== DATA IN THIS EXERCISE ==
* * * *
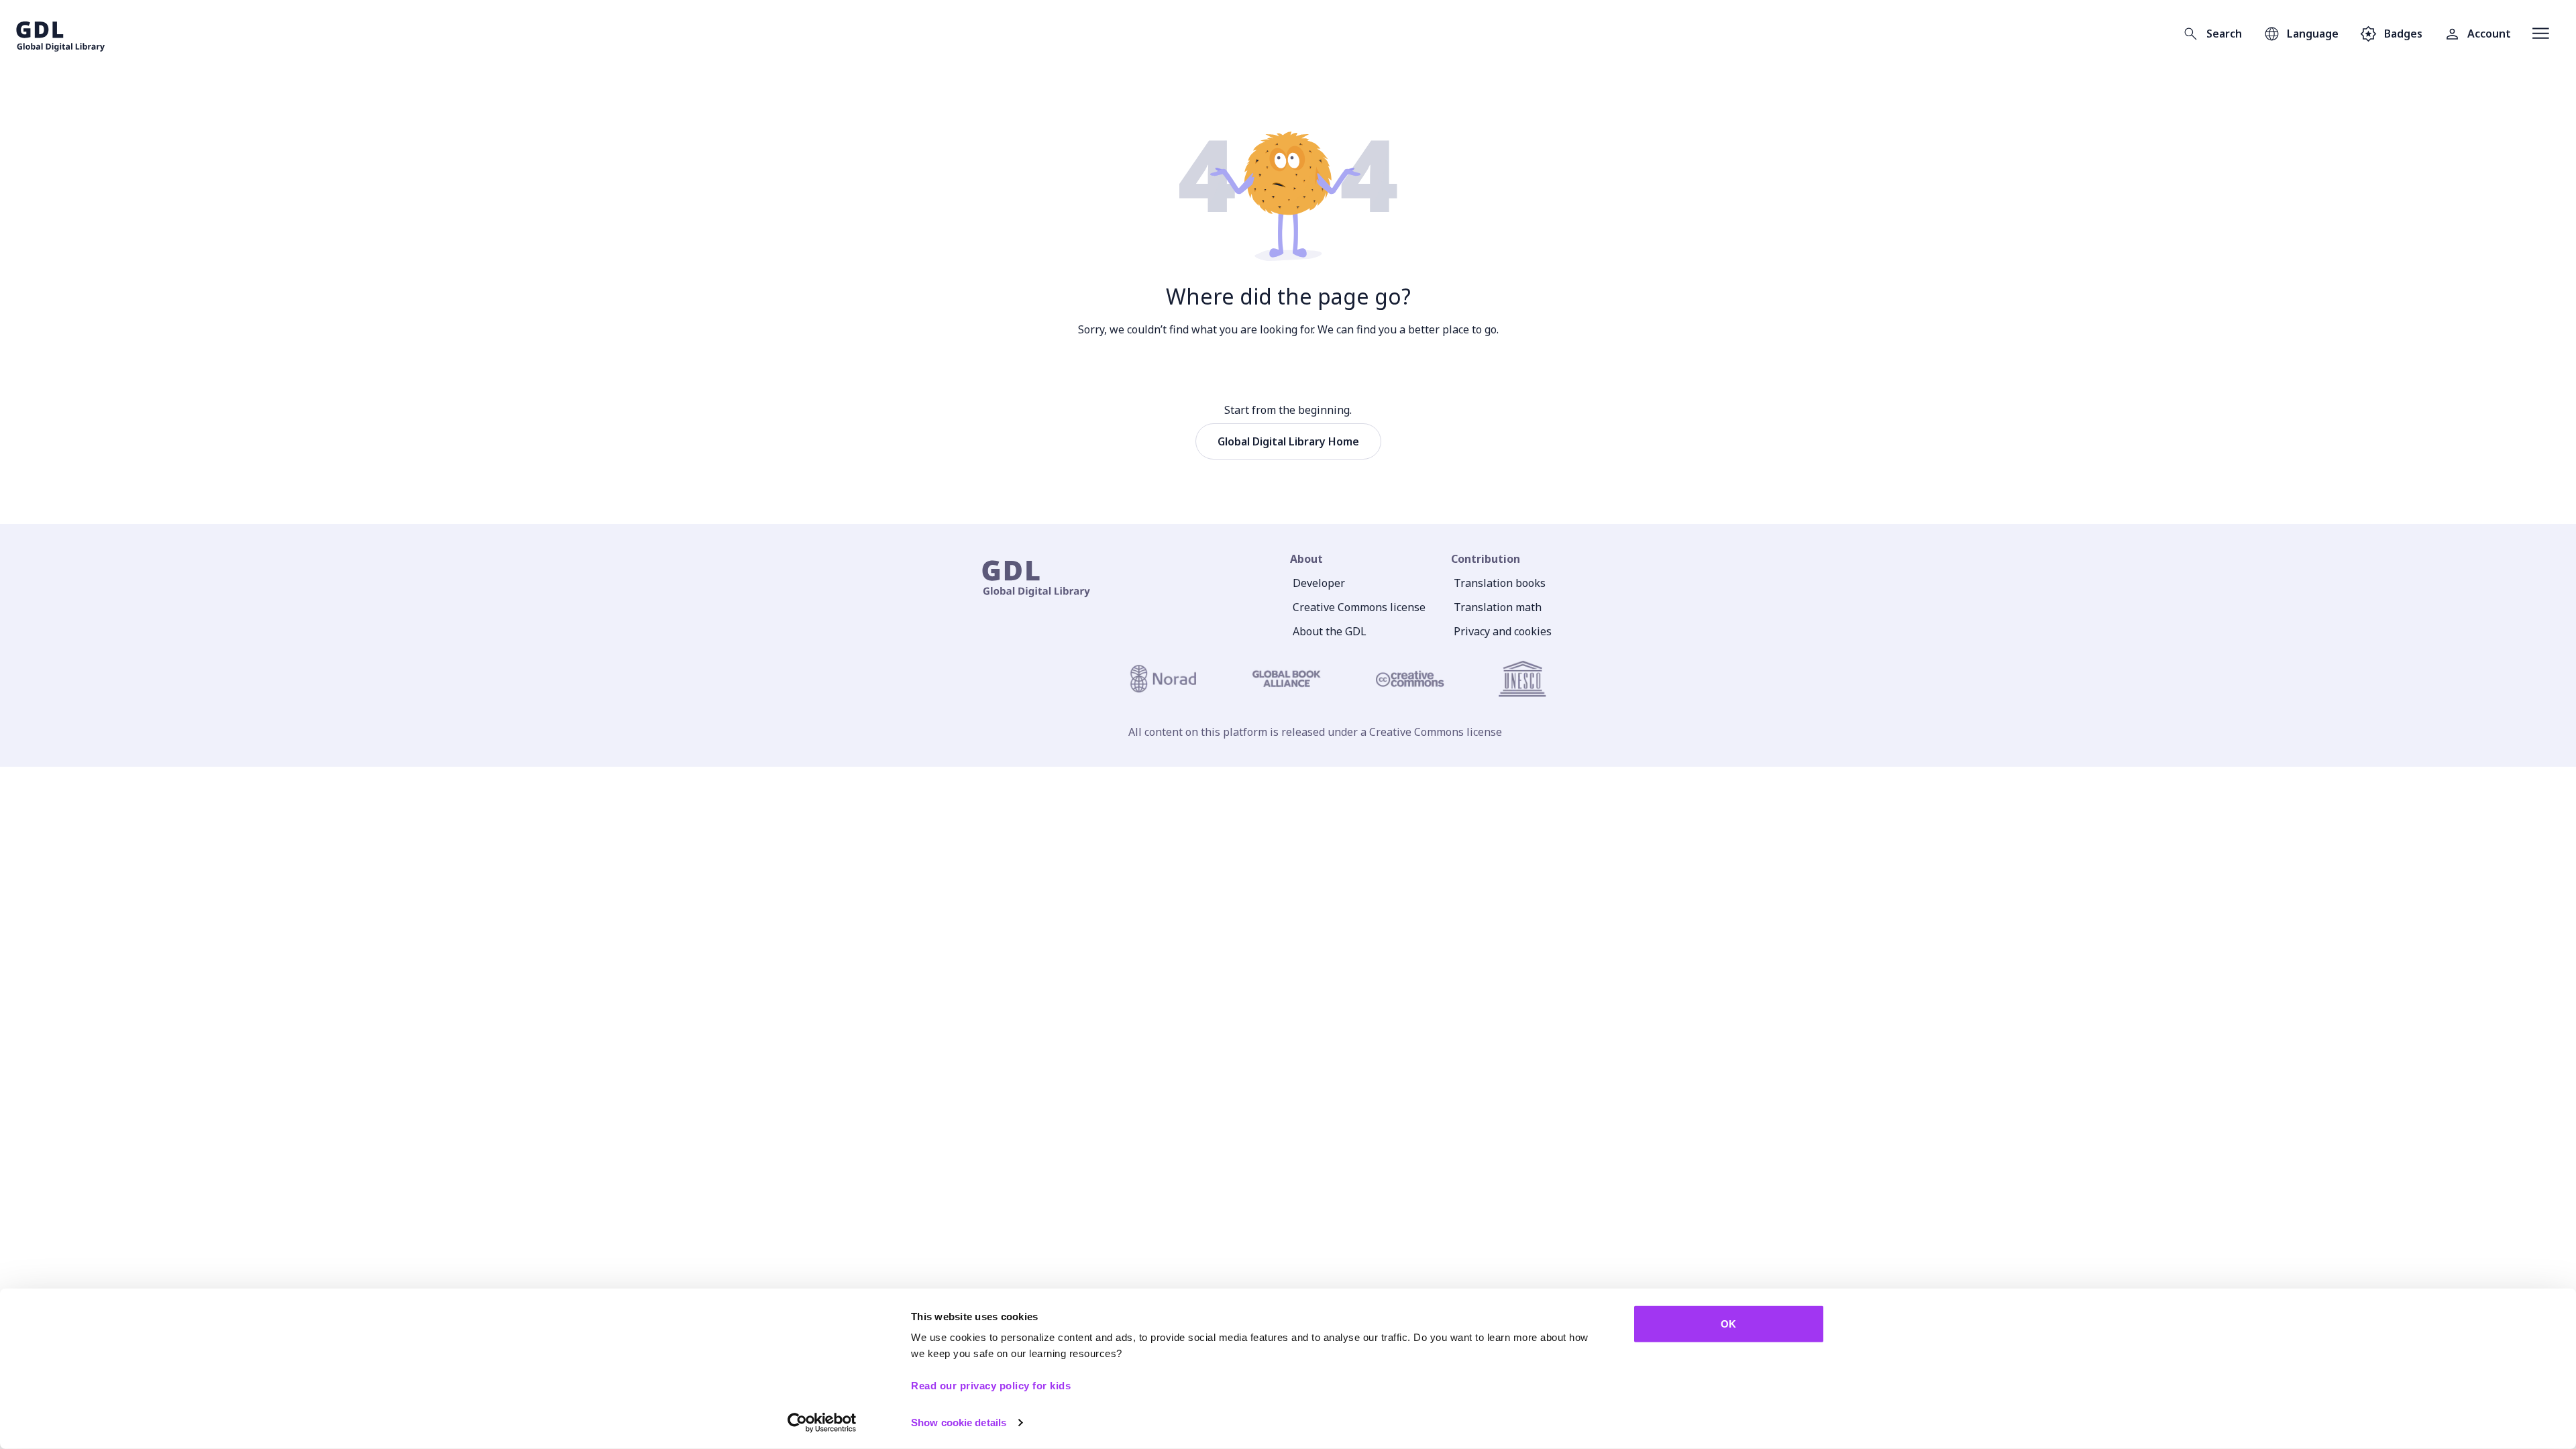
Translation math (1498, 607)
* * * *
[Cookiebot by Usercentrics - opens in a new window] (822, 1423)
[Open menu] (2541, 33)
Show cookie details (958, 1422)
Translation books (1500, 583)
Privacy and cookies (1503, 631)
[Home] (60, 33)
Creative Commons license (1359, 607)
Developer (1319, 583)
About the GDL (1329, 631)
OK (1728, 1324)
* * * *
== INSTRUCTIONS TO FOLLOW ==
Using the records above, write out exactly the lines between the one holding "Privacy and cookies (1503, 631)" and the one holding "OK (1728, 1324)", inclusive; leave everything else out.

== RESPONSE BELOW ==
Privacy and cookies (1503, 631)
[Home] (60, 33)
Creative Commons license (1359, 607)
Developer (1319, 583)
About the GDL (1329, 631)
OK (1728, 1324)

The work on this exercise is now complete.